EXERCISE BRIEF> Put the material below into a Markdown table with the columns "Row" and "Material line," numbering each line and skipping any blank lines. Leave the pictures out of the table.

LISTING>
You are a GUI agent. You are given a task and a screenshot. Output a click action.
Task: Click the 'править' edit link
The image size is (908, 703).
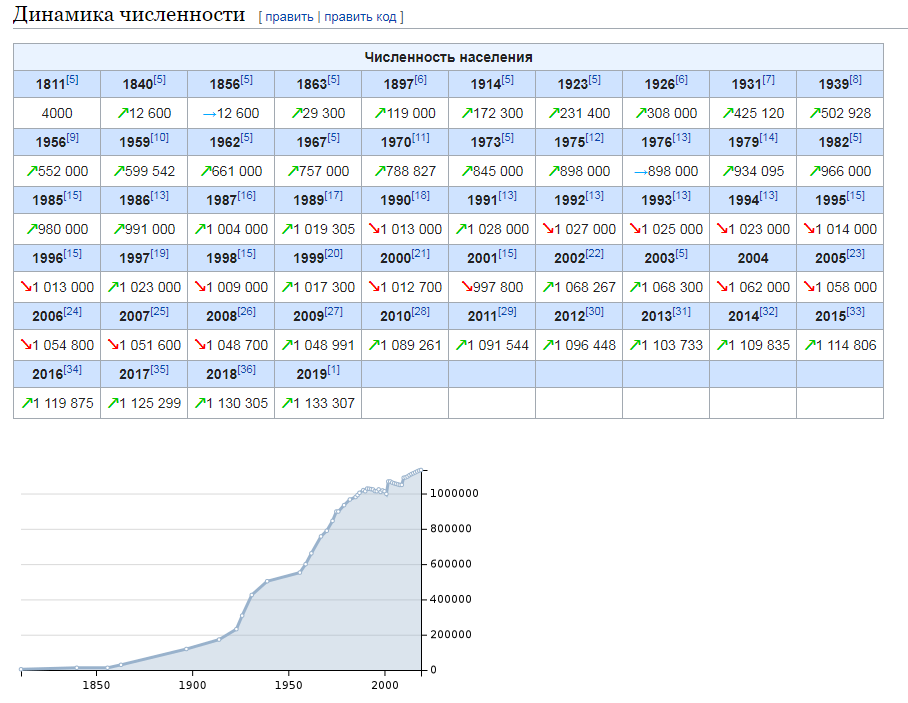tap(289, 17)
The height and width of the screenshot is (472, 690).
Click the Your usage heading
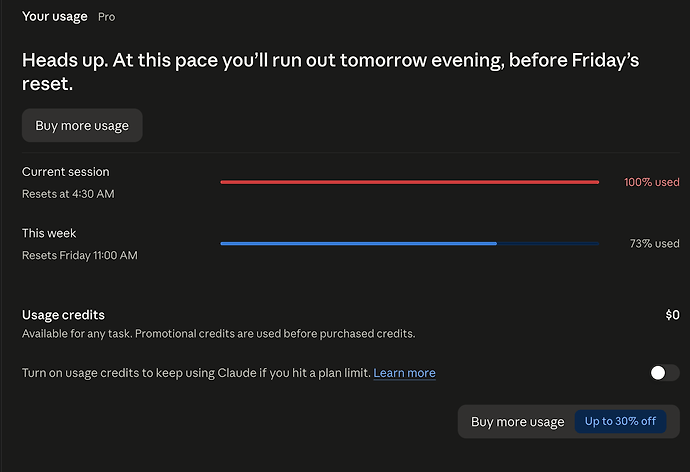pyautogui.click(x=55, y=17)
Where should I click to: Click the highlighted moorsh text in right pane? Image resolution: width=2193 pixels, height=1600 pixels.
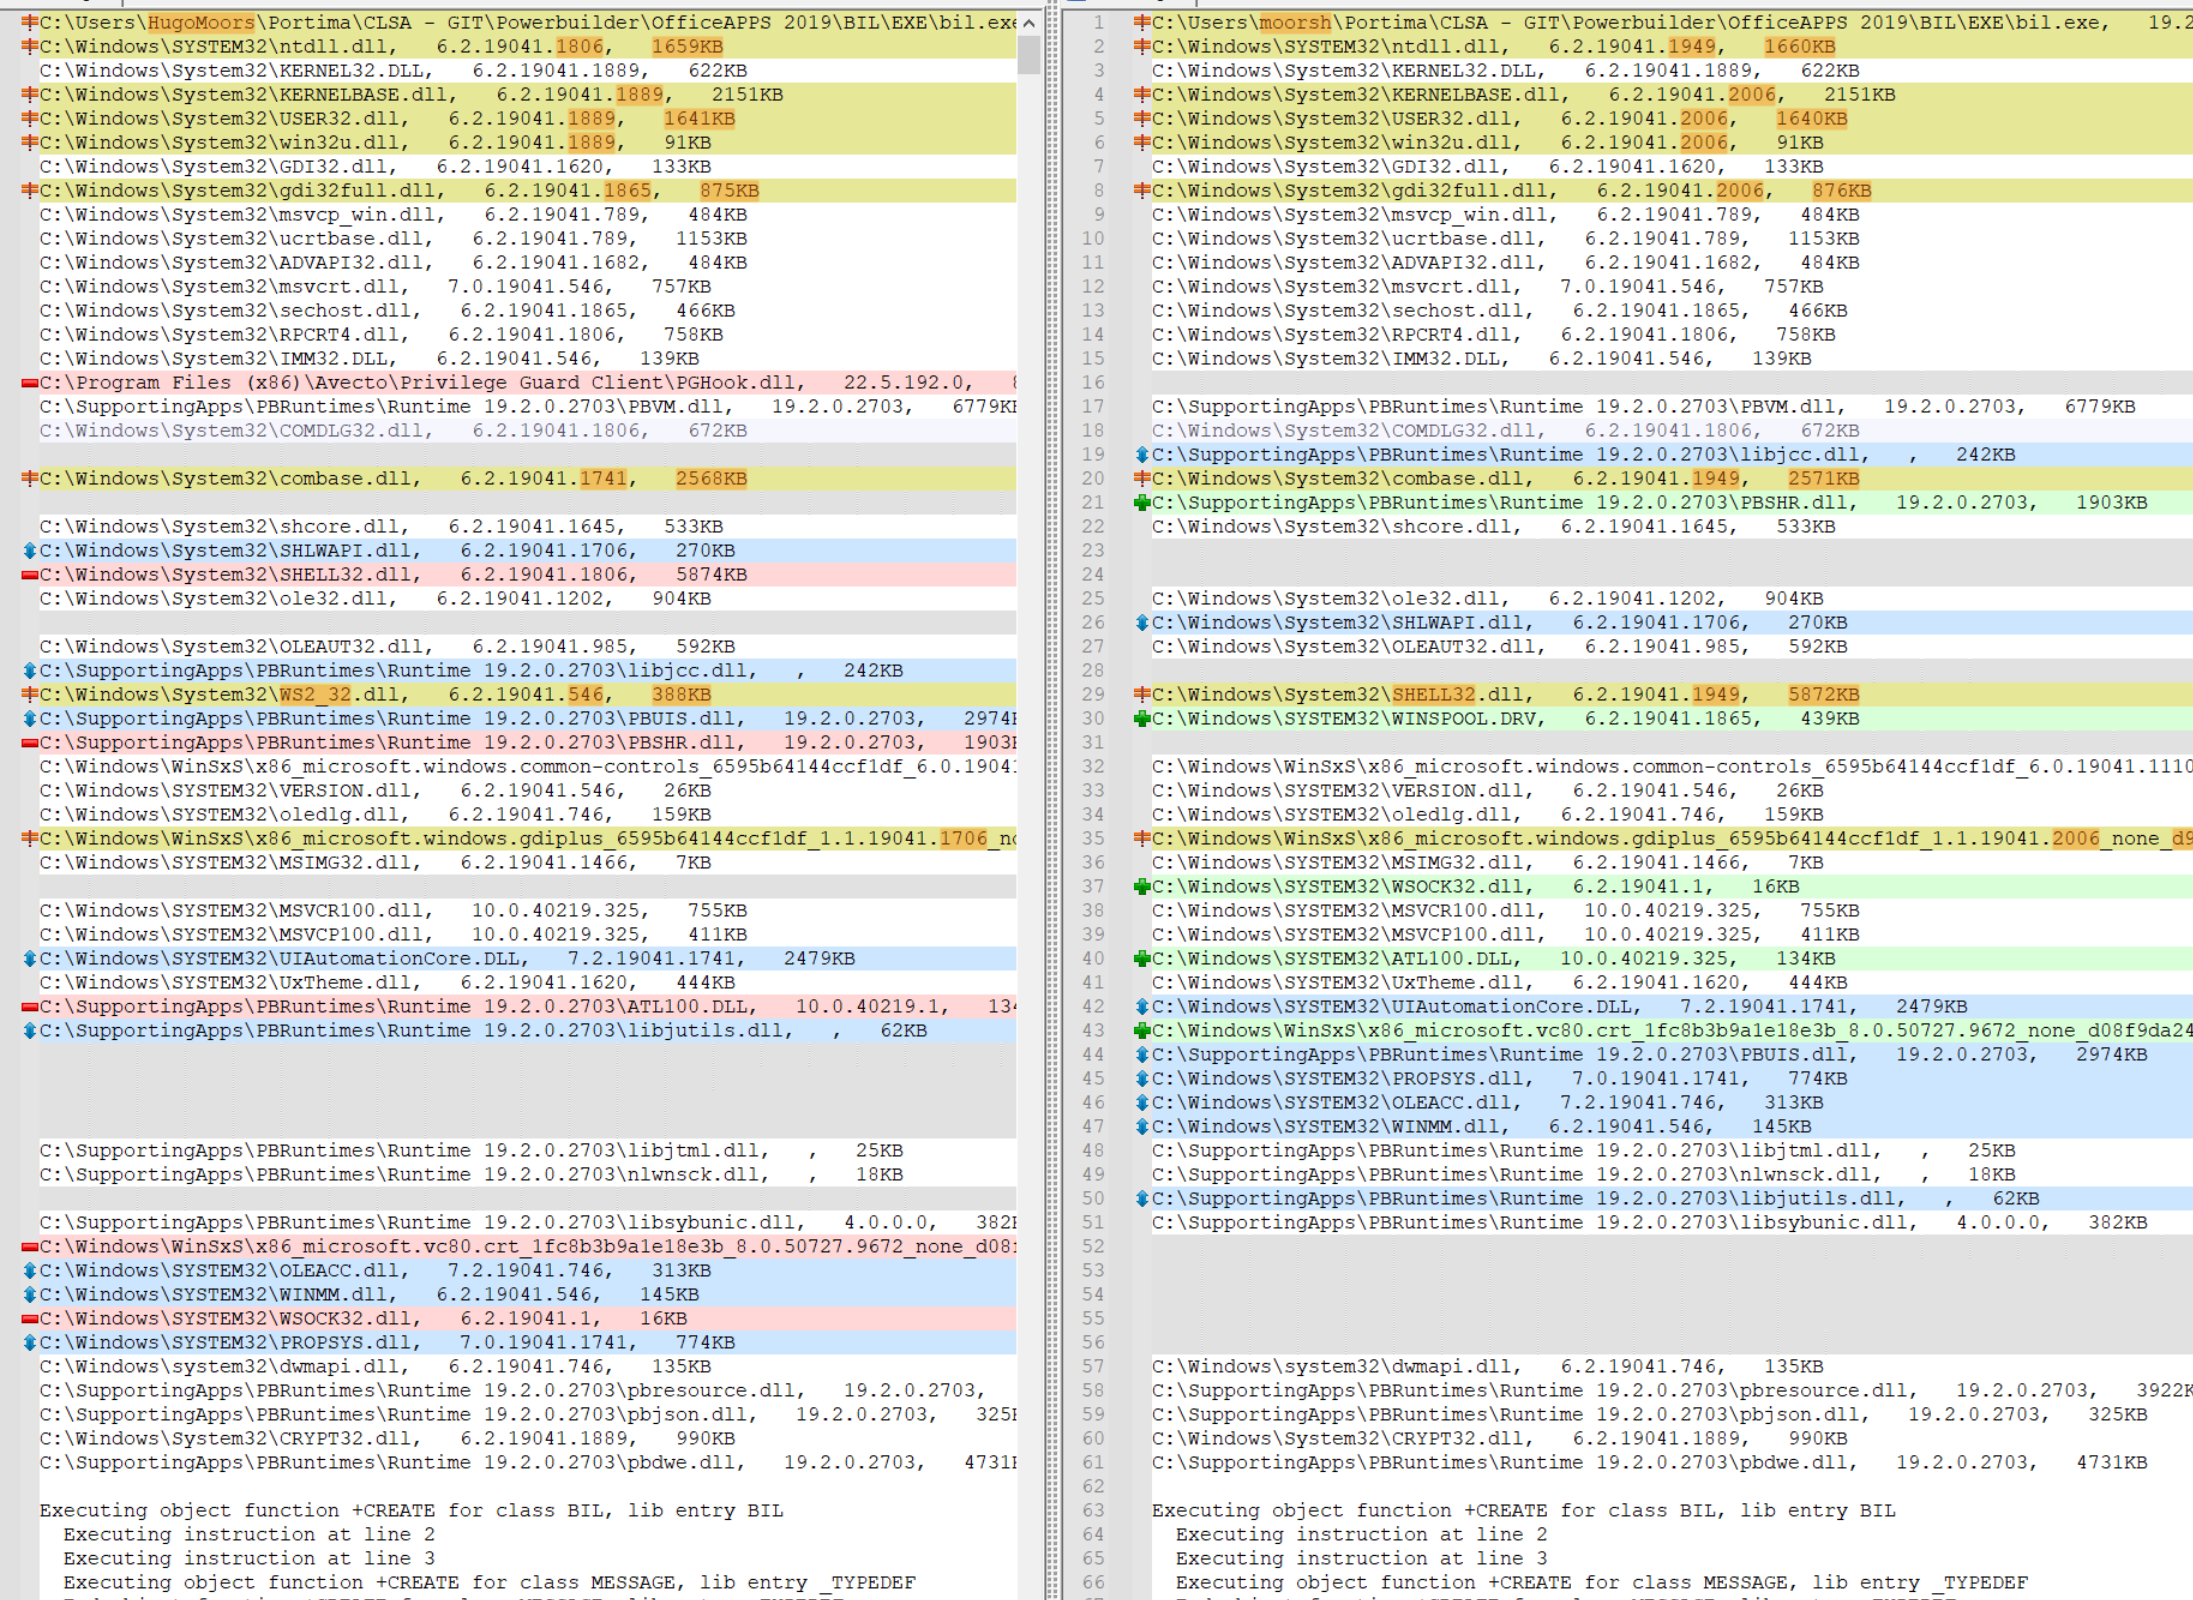click(1295, 22)
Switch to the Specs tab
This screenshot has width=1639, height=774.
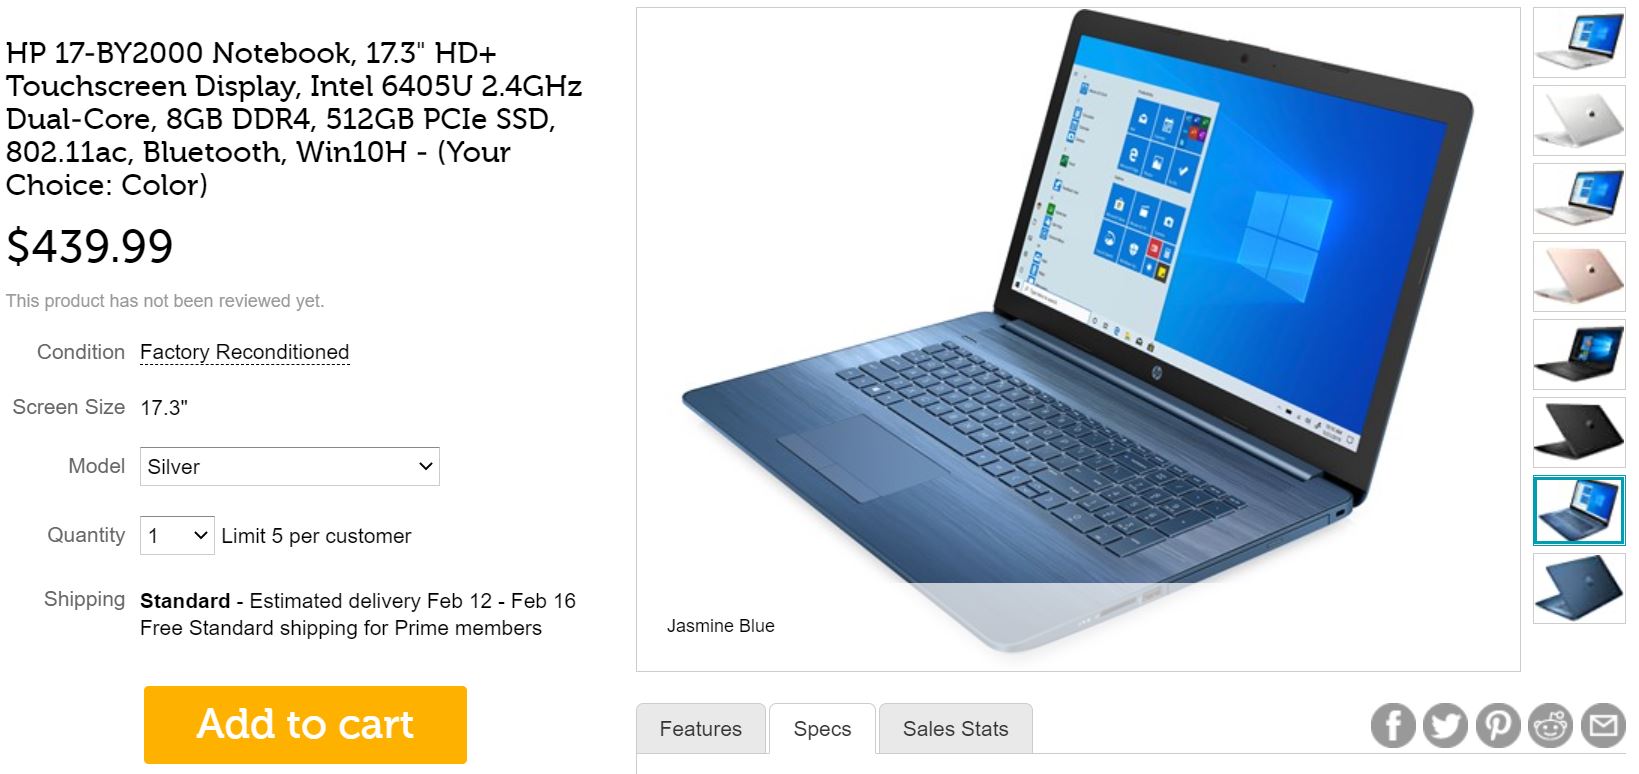822,729
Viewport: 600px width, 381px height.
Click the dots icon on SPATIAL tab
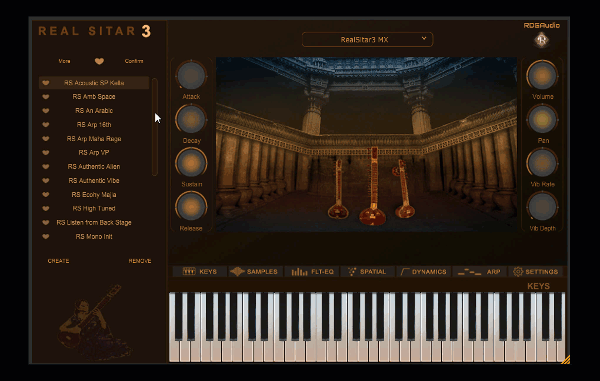tap(352, 272)
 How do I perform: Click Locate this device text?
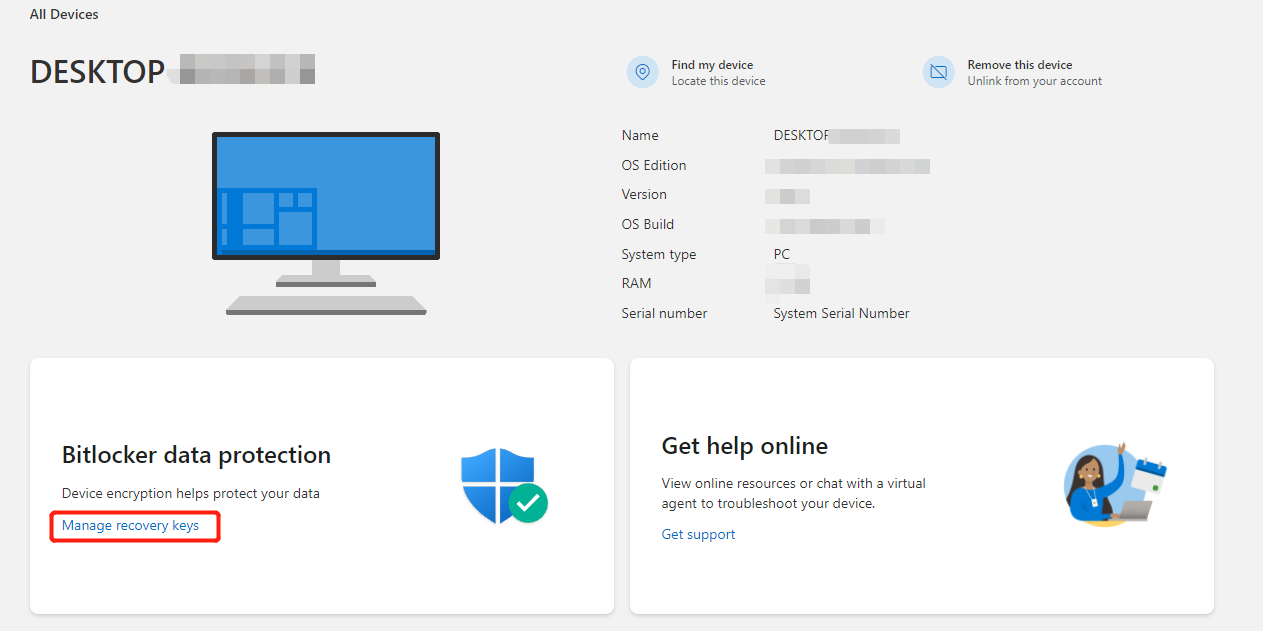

WRITTEN SOLUTION>
| Row | Material line |
|---|---|
| 1 | You are a GUI agent. You are given a task and a screenshot. Output a click action. |
| 2 | Task: Click the 'править' edit link |
| 3 | The image size is (908, 703). |
| 4 | tap(289, 17) |
| 5 | The height and width of the screenshot is (472, 690). |
| 6 | Click the Your usage heading |
| 7 | pyautogui.click(x=55, y=17) |
| 8 | Where should I click to: Click the highlighted moorsh text in right pane? Image resolution: width=2193 pixels, height=1600 pixels. |
| 9 | click(1295, 22) |
| 10 | Switch to the Specs tab |
| 11 | This screenshot has width=1639, height=774. |
| 12 | 822,729 |
| 13 | Viewport: 600px width, 381px height. |
| 14 | Click the dots icon on SPATIAL tab |
| 15 | tap(352, 272) |
| 16 |  How do I perform: Click Locate this device text? |